_EXERCISE_
Begin at the line containing "Task: Click the export documents icon" and stop after the line containing "click(x=262, y=30)". Reproduce only those lines, changing every "screenshot" to "screen image" and keeping everything else as it stands.

[Collection entries]

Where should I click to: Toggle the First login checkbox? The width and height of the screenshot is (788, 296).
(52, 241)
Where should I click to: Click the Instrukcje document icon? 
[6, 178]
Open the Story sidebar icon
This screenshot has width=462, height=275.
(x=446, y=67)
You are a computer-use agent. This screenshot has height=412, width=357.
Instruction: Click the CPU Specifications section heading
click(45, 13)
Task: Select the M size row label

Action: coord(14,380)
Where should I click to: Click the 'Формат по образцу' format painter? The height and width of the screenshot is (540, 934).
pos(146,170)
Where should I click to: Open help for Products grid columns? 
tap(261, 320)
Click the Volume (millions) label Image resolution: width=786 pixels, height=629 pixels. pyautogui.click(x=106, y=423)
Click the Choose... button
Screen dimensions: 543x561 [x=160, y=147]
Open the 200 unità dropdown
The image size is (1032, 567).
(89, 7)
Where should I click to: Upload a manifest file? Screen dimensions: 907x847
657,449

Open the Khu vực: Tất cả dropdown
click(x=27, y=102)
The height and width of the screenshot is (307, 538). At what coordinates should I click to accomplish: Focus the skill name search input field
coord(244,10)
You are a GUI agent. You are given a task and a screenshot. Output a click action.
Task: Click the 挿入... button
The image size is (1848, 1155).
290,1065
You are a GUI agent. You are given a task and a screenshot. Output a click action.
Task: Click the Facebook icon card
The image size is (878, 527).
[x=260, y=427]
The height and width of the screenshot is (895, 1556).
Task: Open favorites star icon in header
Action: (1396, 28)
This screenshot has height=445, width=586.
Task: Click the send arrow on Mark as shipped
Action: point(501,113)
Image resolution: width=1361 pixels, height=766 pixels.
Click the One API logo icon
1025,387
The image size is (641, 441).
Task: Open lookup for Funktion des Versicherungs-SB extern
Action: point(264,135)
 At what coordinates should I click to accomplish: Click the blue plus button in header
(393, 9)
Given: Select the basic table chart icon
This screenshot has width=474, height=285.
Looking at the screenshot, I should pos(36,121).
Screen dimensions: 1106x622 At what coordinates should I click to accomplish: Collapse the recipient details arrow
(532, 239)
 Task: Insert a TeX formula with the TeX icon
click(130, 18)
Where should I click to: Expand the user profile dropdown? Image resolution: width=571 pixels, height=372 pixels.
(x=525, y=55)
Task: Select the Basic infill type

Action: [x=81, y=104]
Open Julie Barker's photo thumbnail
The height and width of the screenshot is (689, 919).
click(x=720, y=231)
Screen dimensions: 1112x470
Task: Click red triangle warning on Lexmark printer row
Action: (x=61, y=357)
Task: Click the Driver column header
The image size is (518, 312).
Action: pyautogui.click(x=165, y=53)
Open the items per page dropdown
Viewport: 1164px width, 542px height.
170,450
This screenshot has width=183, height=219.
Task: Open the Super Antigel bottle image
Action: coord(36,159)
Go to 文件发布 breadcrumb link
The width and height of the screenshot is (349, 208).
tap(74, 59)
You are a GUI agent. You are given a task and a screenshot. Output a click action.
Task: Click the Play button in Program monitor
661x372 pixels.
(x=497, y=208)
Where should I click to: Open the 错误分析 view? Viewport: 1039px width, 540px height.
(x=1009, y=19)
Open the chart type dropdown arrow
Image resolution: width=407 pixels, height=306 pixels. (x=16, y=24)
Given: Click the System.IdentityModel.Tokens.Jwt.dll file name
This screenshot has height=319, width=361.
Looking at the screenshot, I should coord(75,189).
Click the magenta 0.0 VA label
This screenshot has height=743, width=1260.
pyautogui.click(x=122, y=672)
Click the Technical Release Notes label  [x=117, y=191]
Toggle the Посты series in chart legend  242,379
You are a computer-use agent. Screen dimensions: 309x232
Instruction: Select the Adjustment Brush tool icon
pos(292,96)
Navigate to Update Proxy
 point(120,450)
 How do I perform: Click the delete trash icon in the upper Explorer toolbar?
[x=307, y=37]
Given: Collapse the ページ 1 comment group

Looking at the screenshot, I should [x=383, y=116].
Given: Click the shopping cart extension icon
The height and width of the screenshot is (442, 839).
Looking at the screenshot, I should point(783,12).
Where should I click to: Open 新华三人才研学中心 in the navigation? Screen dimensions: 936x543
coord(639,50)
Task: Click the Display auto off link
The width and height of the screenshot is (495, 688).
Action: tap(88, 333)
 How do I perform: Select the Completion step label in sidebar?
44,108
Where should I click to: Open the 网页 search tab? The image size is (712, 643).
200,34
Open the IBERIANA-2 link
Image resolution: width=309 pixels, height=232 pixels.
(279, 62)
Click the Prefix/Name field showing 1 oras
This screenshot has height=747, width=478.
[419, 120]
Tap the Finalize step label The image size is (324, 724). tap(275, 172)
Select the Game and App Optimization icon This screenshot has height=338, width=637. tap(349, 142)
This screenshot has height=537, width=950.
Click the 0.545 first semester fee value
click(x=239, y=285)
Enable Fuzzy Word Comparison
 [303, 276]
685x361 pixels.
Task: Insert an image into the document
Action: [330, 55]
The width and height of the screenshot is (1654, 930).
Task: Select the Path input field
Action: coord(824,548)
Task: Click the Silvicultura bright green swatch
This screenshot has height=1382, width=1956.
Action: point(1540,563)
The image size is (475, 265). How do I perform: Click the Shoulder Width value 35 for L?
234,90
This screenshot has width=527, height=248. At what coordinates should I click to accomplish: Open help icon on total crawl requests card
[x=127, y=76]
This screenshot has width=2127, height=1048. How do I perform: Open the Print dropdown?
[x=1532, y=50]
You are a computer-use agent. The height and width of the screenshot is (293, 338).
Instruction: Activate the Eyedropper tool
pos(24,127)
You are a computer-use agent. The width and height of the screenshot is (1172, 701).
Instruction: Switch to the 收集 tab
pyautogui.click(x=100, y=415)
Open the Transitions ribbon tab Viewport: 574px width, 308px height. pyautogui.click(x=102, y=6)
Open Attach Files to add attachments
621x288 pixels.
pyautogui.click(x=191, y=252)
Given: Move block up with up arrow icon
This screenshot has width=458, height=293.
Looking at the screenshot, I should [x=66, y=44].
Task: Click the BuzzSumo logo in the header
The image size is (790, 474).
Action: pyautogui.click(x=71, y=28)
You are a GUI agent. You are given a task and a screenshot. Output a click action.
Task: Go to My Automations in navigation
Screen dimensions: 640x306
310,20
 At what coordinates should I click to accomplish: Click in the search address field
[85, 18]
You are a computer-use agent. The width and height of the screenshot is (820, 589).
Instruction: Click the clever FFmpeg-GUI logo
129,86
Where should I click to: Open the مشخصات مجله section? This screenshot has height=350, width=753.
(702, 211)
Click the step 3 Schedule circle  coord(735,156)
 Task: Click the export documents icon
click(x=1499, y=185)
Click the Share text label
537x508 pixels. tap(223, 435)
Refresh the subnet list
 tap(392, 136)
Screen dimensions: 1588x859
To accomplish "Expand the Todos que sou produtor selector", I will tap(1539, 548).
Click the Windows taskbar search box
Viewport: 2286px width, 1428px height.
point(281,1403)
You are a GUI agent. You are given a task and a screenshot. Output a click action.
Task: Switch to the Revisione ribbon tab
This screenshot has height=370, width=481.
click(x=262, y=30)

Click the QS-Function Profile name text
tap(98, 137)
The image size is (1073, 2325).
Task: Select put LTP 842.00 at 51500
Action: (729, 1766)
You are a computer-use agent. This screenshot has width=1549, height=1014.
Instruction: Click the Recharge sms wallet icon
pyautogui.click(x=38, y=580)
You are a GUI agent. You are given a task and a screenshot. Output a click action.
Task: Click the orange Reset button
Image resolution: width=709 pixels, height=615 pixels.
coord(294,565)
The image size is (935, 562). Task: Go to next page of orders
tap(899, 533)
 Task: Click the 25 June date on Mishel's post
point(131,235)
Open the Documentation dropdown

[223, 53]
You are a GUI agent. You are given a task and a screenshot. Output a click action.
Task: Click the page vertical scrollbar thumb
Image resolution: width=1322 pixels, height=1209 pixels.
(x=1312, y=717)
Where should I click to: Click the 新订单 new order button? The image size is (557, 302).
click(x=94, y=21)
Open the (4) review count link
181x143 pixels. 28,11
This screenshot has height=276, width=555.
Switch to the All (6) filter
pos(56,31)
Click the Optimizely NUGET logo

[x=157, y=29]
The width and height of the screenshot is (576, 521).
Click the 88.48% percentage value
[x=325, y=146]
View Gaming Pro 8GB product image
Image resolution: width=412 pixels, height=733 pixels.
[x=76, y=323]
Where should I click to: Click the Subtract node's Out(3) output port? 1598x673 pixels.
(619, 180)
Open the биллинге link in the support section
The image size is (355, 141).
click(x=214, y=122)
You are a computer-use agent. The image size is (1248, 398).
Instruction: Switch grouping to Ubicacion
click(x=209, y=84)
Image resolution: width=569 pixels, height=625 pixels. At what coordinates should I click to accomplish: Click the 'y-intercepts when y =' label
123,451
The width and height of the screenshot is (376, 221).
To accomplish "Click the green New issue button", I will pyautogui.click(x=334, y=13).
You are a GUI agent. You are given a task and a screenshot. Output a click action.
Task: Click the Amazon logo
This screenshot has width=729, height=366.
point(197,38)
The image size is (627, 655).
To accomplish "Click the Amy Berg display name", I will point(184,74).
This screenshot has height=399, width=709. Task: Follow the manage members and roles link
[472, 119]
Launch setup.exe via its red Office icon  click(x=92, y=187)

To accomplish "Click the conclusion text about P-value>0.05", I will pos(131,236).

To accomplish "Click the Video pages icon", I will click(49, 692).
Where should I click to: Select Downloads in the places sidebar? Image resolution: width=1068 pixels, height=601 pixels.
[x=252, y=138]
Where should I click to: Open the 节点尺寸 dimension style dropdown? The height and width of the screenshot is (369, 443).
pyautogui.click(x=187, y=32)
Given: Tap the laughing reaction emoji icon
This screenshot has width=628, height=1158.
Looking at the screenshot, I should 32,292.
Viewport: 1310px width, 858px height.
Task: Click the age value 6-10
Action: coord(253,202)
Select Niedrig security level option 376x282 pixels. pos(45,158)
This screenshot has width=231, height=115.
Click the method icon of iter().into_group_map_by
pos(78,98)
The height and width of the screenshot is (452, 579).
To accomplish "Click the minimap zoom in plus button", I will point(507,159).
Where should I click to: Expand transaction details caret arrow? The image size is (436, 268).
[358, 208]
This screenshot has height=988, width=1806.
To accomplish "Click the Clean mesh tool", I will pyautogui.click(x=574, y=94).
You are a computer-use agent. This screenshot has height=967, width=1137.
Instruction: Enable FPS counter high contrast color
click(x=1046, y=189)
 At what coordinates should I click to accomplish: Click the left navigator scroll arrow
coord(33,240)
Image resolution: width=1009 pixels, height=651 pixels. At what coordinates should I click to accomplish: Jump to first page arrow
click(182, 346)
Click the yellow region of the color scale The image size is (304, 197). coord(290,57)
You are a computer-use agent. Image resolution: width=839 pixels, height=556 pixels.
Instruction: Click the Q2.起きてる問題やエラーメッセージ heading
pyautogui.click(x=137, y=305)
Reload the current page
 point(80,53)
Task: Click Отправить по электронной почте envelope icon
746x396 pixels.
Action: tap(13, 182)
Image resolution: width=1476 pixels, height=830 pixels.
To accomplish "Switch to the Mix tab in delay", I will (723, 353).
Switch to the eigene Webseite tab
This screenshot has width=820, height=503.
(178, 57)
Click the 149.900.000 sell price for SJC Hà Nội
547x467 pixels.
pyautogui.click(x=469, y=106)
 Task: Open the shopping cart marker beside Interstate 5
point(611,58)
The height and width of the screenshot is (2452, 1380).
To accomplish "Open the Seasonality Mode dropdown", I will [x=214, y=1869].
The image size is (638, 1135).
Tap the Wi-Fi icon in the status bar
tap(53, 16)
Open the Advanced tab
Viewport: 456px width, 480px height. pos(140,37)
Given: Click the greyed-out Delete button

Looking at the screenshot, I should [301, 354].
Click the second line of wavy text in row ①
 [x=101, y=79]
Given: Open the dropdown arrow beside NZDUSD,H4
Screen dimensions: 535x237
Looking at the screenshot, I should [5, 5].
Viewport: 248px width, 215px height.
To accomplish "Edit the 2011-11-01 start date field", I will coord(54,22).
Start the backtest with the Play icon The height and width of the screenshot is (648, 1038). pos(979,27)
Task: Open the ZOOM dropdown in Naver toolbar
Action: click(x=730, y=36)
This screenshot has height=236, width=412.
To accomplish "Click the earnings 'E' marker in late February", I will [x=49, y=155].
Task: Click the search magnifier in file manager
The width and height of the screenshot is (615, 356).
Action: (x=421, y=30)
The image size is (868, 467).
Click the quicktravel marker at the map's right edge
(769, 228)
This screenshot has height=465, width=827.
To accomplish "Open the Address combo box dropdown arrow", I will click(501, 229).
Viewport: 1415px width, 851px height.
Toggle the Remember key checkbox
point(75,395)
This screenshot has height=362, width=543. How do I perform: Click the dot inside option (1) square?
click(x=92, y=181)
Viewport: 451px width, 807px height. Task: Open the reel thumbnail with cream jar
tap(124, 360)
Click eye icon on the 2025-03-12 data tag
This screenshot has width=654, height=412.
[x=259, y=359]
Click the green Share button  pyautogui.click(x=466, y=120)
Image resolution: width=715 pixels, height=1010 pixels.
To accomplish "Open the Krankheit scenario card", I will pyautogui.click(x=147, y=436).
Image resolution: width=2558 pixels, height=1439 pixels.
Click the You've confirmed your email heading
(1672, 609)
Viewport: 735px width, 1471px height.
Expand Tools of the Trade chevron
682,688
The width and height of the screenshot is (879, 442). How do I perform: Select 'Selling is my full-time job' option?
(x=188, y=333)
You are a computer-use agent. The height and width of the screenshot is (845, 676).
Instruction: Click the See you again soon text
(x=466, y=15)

_TASK RESULT_
 Task: Click the export documents icon
click(x=1499, y=185)
Click the Share text label
537x508 pixels. tap(223, 435)
Refresh the subnet list
 tap(392, 136)
Screen dimensions: 1588x859
To accomplish "Expand the Todos que sou produtor selector", I will tap(1539, 548).
Click the Windows taskbar search box
Viewport: 2286px width, 1428px height.
point(281,1403)
You are a GUI agent. You are given a task and a screen image. Output a click action.
Task: Switch to the Revisione ribbon tab
This screen image has height=370, width=481.
click(x=262, y=30)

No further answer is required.